(Saved data entries)
*****
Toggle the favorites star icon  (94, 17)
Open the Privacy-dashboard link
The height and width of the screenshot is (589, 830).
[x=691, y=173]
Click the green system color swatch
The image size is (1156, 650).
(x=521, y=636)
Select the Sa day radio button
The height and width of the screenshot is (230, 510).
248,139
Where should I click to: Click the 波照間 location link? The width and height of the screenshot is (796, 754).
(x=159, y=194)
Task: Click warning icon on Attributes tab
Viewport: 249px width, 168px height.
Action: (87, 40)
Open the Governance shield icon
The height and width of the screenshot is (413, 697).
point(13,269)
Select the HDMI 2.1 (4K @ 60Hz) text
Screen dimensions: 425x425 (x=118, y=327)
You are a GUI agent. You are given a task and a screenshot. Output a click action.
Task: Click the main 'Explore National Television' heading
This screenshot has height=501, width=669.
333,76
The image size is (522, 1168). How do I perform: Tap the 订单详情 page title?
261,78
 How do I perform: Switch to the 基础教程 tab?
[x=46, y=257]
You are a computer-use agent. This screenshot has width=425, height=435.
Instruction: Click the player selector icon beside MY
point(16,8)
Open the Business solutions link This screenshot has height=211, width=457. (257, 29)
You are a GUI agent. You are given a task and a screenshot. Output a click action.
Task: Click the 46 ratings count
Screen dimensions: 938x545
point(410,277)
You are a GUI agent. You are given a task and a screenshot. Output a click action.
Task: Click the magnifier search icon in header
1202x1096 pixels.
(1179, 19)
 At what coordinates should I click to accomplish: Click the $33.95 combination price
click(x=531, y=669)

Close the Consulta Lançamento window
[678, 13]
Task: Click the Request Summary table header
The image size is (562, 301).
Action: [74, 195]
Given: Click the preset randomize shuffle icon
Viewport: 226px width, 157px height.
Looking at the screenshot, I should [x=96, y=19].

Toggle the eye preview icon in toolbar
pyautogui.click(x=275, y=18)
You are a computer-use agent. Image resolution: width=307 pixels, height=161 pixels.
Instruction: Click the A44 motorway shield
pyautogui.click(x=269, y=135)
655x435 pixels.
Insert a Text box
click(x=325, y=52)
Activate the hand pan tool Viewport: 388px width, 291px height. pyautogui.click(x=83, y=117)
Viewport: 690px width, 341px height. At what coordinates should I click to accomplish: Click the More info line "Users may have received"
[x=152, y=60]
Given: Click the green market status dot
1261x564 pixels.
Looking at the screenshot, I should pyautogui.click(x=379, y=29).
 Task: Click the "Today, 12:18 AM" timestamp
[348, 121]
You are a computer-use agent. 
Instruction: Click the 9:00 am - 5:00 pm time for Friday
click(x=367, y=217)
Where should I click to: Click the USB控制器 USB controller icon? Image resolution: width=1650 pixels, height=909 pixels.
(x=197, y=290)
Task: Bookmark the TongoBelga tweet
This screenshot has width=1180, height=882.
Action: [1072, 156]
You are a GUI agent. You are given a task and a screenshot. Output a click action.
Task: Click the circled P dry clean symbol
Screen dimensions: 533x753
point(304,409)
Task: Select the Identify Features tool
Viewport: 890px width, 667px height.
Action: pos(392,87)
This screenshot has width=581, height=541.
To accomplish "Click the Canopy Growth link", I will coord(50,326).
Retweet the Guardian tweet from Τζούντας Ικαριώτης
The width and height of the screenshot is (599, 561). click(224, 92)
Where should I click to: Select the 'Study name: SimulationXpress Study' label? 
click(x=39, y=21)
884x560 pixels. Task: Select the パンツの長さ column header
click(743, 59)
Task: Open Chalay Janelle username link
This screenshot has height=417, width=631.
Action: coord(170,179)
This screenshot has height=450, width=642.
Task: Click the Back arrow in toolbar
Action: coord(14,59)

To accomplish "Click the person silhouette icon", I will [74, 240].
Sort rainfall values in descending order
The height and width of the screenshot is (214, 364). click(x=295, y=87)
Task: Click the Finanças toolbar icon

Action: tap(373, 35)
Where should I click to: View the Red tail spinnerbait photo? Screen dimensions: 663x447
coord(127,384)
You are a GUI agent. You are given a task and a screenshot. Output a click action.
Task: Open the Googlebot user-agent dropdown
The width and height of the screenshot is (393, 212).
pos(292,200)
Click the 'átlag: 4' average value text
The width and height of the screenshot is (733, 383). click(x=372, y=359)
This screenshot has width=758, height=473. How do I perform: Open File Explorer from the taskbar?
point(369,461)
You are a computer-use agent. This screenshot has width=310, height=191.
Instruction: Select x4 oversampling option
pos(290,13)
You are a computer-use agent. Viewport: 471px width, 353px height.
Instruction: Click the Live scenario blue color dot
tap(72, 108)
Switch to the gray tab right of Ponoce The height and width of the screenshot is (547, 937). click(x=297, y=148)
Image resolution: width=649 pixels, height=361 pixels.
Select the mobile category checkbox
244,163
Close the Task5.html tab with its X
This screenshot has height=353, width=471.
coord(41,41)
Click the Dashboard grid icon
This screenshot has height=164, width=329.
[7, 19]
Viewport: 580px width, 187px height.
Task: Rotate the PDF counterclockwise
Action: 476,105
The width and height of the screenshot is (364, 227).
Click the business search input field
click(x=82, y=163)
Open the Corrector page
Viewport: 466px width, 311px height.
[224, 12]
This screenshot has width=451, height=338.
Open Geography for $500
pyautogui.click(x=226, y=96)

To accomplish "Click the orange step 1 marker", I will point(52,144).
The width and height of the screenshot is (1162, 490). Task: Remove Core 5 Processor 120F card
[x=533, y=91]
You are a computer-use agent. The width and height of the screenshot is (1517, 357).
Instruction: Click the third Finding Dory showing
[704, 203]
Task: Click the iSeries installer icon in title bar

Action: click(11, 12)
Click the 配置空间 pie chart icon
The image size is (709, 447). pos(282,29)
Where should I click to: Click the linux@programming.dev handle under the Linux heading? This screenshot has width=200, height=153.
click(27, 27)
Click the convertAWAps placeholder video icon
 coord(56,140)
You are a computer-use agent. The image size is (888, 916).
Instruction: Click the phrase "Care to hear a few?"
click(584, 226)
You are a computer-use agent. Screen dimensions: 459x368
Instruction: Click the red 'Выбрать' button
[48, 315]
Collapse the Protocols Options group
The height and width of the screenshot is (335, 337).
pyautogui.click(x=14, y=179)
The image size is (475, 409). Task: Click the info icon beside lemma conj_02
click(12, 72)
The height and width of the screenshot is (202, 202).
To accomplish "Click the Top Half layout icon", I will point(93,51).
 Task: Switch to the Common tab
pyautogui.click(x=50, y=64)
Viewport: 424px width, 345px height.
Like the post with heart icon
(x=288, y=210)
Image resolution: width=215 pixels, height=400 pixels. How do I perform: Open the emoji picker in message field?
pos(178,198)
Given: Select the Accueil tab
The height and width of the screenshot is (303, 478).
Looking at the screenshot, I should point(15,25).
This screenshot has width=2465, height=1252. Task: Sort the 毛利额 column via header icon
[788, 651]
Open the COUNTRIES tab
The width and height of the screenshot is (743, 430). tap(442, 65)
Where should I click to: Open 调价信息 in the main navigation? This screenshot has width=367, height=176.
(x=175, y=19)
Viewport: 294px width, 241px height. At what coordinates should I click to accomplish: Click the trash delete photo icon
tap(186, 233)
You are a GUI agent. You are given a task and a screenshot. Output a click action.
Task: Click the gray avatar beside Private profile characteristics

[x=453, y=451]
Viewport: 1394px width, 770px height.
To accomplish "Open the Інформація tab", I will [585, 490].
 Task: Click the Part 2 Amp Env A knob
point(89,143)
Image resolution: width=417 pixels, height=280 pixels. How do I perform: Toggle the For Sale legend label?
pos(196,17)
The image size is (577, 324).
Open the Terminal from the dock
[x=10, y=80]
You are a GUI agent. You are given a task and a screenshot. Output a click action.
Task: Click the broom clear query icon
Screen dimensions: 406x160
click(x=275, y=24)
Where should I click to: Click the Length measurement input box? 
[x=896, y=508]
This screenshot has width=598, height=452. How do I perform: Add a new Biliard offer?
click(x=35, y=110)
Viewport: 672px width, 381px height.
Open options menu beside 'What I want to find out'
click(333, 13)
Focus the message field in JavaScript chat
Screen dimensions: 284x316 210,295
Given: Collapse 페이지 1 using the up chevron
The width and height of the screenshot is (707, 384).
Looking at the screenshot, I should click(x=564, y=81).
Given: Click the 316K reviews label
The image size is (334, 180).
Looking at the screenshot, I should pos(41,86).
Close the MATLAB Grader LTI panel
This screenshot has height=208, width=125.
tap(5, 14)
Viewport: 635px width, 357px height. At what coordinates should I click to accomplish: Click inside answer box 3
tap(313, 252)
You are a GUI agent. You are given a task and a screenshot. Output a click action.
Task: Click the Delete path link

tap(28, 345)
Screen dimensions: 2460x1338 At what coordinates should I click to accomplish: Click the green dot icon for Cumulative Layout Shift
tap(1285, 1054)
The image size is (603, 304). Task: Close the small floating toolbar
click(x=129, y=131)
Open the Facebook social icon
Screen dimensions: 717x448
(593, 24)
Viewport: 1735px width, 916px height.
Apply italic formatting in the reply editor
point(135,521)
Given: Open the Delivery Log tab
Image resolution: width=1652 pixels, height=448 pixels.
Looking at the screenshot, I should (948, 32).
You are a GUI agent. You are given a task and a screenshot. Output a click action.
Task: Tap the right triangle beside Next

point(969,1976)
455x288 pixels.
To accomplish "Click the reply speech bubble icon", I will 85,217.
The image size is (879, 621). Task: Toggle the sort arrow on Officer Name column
*****
_What is required_
The answer should be all lines from the entries above that hold the word "computer".

_Written answer_
You are a computer-use agent. This screenshot has width=425, height=435.
You are a computer-use agent. Image resolution: width=307 pixels, height=161 pixels.
You are a computer-use agent. 
You are a computer-use agent. This screenshot has width=310, height=191.
You are a computer-use agent. Viewport: 471px width, 353px height.
You are a computer-use agent. The width and height of the screenshot is (1517, 357).
You are a computer-use agent. The image size is (888, 916).
You are a computer-use agent. Screen dimensions: 459x368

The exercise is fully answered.